= Joseph Kweku Enos =

Ghanaian politician

Joseph Kweku Enos (1941–2024) was a Ghanaian politician and member of the first parliament of the fourth republic of Ghana representing Ajumako/Enyan/Essiam constituency under the membership of the National Democratic Congress (NDC).

== Early life and education ==
Joseph was born on 2 July 1941. He attended University of Kiel where he studied Medical Specialist in Obstetrics and Gynaecology. He worked as a Medical Doctor before going into parliament. He also founded Dwenho Specialist Clinic at Agona Swedru in 1985.

== Politics ==
He began his political career in 1992 when he became one of the founding members and the parliamentary candidate for the National Democratic Congress (NDC) to represent his constituency in the Central Region of Ghana prior to the commencement of the 1992 Ghanaian parliamentary election.

He was sworn into the First Parliament of the Fourth Republic of Ghana on 7 January 1993 after being pronounced winner at the 1992 Ghanaian election held on 29 December 1992.
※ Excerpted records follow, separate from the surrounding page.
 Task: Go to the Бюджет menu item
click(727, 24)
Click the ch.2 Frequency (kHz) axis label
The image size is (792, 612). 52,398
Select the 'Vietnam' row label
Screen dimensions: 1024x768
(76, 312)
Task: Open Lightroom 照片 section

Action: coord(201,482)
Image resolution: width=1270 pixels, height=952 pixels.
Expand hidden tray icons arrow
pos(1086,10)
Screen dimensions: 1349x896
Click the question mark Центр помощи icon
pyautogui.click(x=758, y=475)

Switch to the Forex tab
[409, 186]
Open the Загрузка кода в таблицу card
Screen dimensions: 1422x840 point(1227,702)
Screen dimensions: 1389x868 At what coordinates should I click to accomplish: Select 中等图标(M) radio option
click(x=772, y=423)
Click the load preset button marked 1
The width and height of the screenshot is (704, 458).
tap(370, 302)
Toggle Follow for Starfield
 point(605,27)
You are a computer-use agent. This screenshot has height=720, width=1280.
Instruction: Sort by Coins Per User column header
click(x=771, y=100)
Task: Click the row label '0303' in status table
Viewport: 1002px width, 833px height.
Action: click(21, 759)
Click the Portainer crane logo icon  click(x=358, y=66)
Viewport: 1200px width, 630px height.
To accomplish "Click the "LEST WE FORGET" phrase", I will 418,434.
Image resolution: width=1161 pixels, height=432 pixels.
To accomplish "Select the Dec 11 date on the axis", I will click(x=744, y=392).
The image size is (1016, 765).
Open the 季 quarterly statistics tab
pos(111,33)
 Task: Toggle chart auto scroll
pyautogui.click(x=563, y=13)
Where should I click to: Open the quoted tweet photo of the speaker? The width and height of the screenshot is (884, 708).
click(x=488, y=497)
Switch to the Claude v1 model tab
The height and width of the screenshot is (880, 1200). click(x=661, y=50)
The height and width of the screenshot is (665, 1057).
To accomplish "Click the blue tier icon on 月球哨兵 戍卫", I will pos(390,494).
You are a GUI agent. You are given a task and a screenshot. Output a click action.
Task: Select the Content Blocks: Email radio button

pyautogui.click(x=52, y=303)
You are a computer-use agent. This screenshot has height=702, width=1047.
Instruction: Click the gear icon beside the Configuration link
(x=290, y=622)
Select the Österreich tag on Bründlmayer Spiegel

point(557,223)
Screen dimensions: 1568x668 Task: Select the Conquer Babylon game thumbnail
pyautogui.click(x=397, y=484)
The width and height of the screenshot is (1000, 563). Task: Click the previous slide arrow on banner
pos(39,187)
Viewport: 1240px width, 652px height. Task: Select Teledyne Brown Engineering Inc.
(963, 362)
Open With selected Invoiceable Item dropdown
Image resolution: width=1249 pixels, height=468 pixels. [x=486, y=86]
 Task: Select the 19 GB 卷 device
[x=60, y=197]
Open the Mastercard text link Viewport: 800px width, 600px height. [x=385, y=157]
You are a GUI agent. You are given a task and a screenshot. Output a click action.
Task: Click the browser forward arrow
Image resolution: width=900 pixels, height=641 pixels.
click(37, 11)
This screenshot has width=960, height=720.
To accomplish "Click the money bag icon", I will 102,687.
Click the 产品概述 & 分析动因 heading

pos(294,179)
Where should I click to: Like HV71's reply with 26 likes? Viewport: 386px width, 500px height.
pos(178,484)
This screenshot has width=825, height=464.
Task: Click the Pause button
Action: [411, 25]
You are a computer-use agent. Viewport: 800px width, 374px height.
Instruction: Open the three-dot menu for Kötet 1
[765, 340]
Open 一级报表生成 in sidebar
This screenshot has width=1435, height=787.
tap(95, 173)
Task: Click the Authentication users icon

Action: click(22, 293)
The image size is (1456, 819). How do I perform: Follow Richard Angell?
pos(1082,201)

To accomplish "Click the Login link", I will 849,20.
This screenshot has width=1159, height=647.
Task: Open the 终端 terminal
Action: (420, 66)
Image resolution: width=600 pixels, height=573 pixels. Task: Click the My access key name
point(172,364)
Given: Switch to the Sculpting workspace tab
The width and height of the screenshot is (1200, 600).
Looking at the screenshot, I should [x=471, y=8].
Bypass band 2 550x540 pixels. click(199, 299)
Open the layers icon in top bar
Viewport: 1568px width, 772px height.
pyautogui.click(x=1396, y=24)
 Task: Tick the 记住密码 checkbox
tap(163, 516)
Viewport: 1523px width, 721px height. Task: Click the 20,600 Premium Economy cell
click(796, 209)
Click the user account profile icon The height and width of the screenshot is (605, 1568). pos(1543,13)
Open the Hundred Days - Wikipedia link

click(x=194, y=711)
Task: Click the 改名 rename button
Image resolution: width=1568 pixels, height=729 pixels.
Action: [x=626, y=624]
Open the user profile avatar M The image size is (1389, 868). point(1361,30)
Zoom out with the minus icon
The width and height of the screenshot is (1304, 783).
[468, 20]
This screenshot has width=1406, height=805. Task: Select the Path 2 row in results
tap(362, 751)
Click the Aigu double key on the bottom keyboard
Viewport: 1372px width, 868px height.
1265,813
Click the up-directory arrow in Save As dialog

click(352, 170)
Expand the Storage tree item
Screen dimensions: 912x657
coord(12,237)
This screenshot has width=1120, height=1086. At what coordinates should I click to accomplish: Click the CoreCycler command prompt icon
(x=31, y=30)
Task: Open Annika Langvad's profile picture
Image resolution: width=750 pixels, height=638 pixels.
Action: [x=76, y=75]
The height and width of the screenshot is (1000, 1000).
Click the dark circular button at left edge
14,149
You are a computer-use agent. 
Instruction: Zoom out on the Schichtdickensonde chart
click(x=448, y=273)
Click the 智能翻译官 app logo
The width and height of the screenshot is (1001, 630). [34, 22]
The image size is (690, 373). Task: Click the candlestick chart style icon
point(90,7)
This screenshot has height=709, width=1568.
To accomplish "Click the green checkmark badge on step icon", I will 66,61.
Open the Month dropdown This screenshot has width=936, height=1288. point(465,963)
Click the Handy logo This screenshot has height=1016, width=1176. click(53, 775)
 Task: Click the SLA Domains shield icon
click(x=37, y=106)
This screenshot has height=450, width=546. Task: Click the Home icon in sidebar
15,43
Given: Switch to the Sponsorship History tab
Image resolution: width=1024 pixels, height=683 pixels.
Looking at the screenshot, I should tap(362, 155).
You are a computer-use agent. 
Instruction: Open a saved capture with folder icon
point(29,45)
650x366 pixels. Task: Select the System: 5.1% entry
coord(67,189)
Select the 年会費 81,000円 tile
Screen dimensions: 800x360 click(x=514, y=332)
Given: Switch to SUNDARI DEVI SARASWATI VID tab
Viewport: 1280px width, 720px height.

After serving his four years tenure in office, Joseph lost his seat to his counterpart in the New Patriotic Party (NPP), Isaac Eduasor Edumadze. He defeated Joseph K. Enos of the National Democratic Congress (NDC) who polled 14,839 votes which was equivalent to 30.40% of the total valid votes cast, Lawrence Yaw Awuah of the Convention People's Party (CPP) who polled 3,672 votes which was equivalent to 7.50% of the total valid votes cast and Joseph Mensah of the People's National Convention (PNC) who polled 782 votes which was equivalent to 1.60% of the total valid votes cast at the 1996 Ghanaian general elections. Isaac polled 15,660 votes which was equivalent to 32.10% of the total valid votes cast. He was thereafter elected on 7 January 1997.

== Personal life ==
He had a wife, 6 children, 14 grandchildren and 11 siblings. He was also a devout Christian. After his political career, he also volunteered at the SDA hospital at Agona Asaman and North Suntreso Hospital in Kumasi until his retirement in 2011.